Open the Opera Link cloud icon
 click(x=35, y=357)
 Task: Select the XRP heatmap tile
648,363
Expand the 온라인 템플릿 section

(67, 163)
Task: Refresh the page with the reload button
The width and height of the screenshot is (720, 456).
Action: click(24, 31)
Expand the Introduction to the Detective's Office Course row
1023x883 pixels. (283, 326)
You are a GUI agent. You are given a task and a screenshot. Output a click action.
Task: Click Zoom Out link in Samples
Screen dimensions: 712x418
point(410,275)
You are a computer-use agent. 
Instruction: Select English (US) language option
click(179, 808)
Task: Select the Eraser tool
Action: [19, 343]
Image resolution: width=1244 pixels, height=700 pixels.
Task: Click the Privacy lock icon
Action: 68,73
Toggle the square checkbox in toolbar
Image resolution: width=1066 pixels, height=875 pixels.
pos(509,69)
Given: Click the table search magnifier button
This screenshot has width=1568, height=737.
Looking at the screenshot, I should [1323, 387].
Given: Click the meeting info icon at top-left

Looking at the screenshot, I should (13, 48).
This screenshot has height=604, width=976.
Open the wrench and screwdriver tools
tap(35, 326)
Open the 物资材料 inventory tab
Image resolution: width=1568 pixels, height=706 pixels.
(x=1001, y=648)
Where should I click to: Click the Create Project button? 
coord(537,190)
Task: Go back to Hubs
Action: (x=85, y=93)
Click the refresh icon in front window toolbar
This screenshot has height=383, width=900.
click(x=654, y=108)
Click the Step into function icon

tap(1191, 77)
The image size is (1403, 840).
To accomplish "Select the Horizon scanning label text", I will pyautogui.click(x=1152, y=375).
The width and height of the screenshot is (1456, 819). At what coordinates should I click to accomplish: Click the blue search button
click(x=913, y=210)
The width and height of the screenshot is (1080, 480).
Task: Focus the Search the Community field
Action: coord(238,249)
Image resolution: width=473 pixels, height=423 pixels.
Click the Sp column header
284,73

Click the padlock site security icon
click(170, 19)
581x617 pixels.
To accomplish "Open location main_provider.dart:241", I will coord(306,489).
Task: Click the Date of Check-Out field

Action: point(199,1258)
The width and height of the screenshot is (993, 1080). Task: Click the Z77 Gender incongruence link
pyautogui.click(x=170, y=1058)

-------------------------

# Exercise details
Format every line of the items above as a Markdown table with two columns, Row and Item line. Number the rows in order and omit blank lines.

# Output of the task
| Row | Item line |
|---|---|
| 1 | Open the Opera Link cloud icon |
| 2 |  click(x=35, y=357) |
| 3 |  Task: Select the XRP heatmap tile |
| 4 | 648,363 |
| 5 | Expand the 온라인 템플릿 section |
| 6 | (67, 163) |
| 7 | Task: Refresh the page with the reload button |
| 8 | The width and height of the screenshot is (720, 456). |
| 9 | Action: click(24, 31) |
| 10 | Expand the Introduction to the Detective's Office Course row |
| 11 | 1023x883 pixels. (283, 326) |
| 12 | You are a GUI agent. You are given a task and a screenshot. Output a click action. |
| 13 | Task: Click Zoom Out link in Samples |
| 14 | Screen dimensions: 712x418 |
| 15 | point(410,275) |
| 16 | You are a computer-use agent.  |
| 17 | Instruction: Select English (US) language option |
| 18 | click(179, 808) |
| 19 | Task: Select the Eraser tool |
| 20 | Action: [19, 343] |
| 21 | Image resolution: width=1244 pixels, height=700 pixels. |
| 22 | Task: Click the Privacy lock icon |
| 23 | Action: 68,73 |
| 24 | Toggle the square checkbox in toolbar |
| 25 | Image resolution: width=1066 pixels, height=875 pixels. |
| 26 | pos(509,69) |
| 27 | Given: Click the table search magnifier button |
| 28 | This screenshot has width=1568, height=737. |
| 29 | Looking at the screenshot, I should [1323, 387]. |
| 30 | Given: Click the meeting info icon at top-left |
| 31 | Looking at the screenshot, I should (13, 48). |
| 32 | This screenshot has height=604, width=976. |
| 33 | Open the wrench and screwdriver tools |
| 34 | tap(35, 326) |
| 35 | Open the 物资材料 inventory tab |
| 36 | Image resolution: width=1568 pixels, height=706 pixels. |
| 37 | (x=1001, y=648) |
| 38 | Where should I click to: Click the Create Project button?  |
| 39 | coord(537,190) |
| 40 | Task: Go back to Hubs |
| 41 | Action: (x=85, y=93) |
| 42 | Click the refresh icon in front window toolbar |
| 43 | This screenshot has height=383, width=900. |
| 44 | click(x=654, y=108) |
| 45 | Click the Step into function icon |
| 46 | tap(1191, 77) |
| 47 | The image size is (1403, 840). |
| 48 | To accomplish "Select the Horizon scanning label text", I will pyautogui.click(x=1152, y=375). |
| 49 | The width and height of the screenshot is (1456, 819). At what coordinates should I click to accomplish: Click the blue search button |
| 50 | click(x=913, y=210) |
| 51 | The width and height of the screenshot is (1080, 480). |
| 52 | Task: Focus the Search the Community field |
| 53 | Action: coord(238,249) |
| 54 | Image resolution: width=473 pixels, height=423 pixels. |
| 55 | Click the Sp column header |
| 56 | 284,73 |
| 57 | Click the padlock site security icon |
| 58 | click(170, 19) |
| 59 | 581x617 pixels. |
| 60 | To accomplish "Open location main_provider.dart:241", I will coord(306,489). |
| 61 | Task: Click the Date of Check-Out field |
| 62 | Action: point(199,1258) |
| 63 | The width and height of the screenshot is (993, 1080). Task: Click the Z77 Gender incongruence link |
| 64 | pyautogui.click(x=170, y=1058) |